Kenapa demikian?. Keadaan ini disebabkan harga barang-barang hasil pertanian teramat rendah bila dibandingkan dengan harga barang-barang hasil pabrik. Celakanya lagi, bila  barang pertanian hasilnya sedang melimpah, maka harganya akan turun drastis. Jadi, hasil yang banyak tidak berarti kehidupan petani bertambah makmur, sebab harganya menjadi rendah.
Kenyataan inilah yang selalu dialami para petani yang menanam apa saja seperti padi, nilam, karet, pala, langsat, rambutan,  tembakau, cabe, bawang, kacang, timun taiwan, jeruk, pisang, dan sebagainya.

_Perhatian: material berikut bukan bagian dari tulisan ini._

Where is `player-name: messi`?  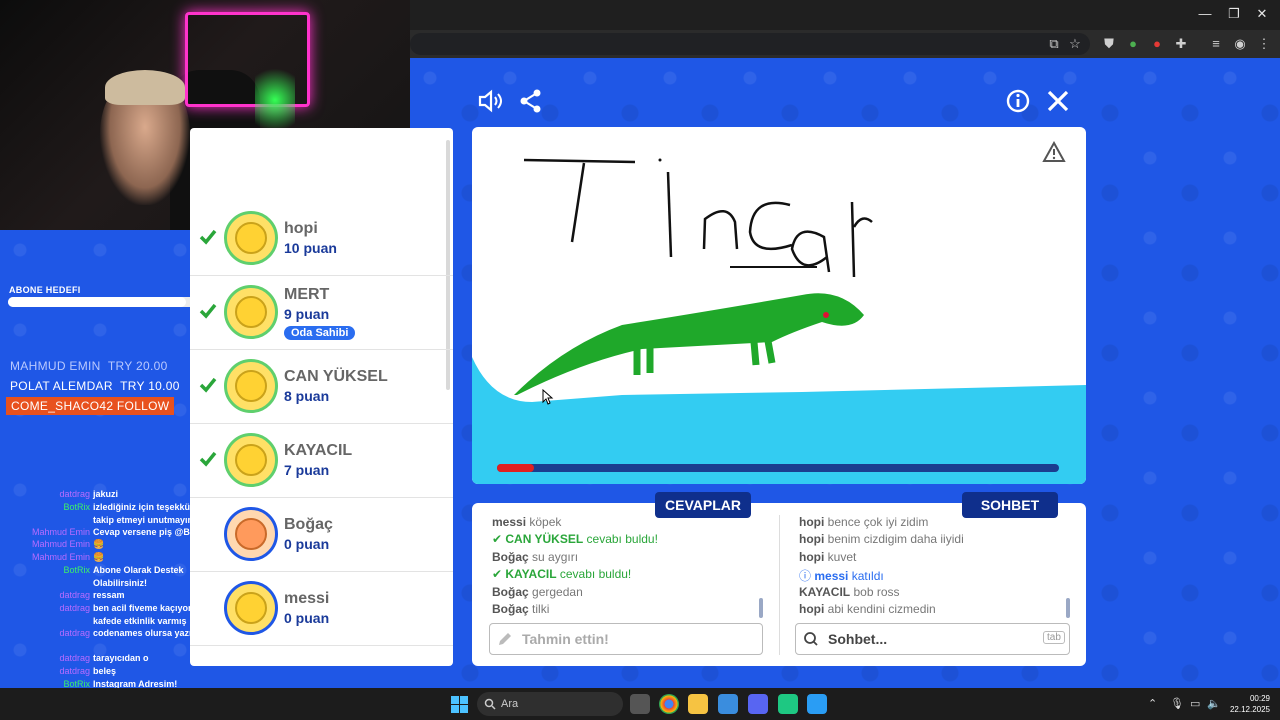 player-name: messi is located at coordinates (307, 598).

Karena itu, para petani membutuhkan pembelaan. Mereka mengharapkan kehadiran “Ratu Adil” yang akan membela kehidupan mereka. Dengan kedatangannya di tengah-tengah –petani, mudah-mudahan kehidupan petani Aceh akan bertambah makmur, karena tidak terjadi lagi : setiap hasil pertanian melimpah, maka otomatis harganya turun drastis. Bagaimana cara mengatasinya, terserah saja pada kemampuan sang Ratu Adil mengutak-atiknya. Para petani cuma pasrah;  sambil berdo’a semoga berhasil hendaknya. Begitulah harapan para petani Aceh kepada Gubernur Aceh, Irwandi. Mudah-mudahan sumbangan mereka yang melimpahkan suara kepada Irwandi dalam Pilkada yang lalu tidak serta-merta disia-siakan. Semoga!!!.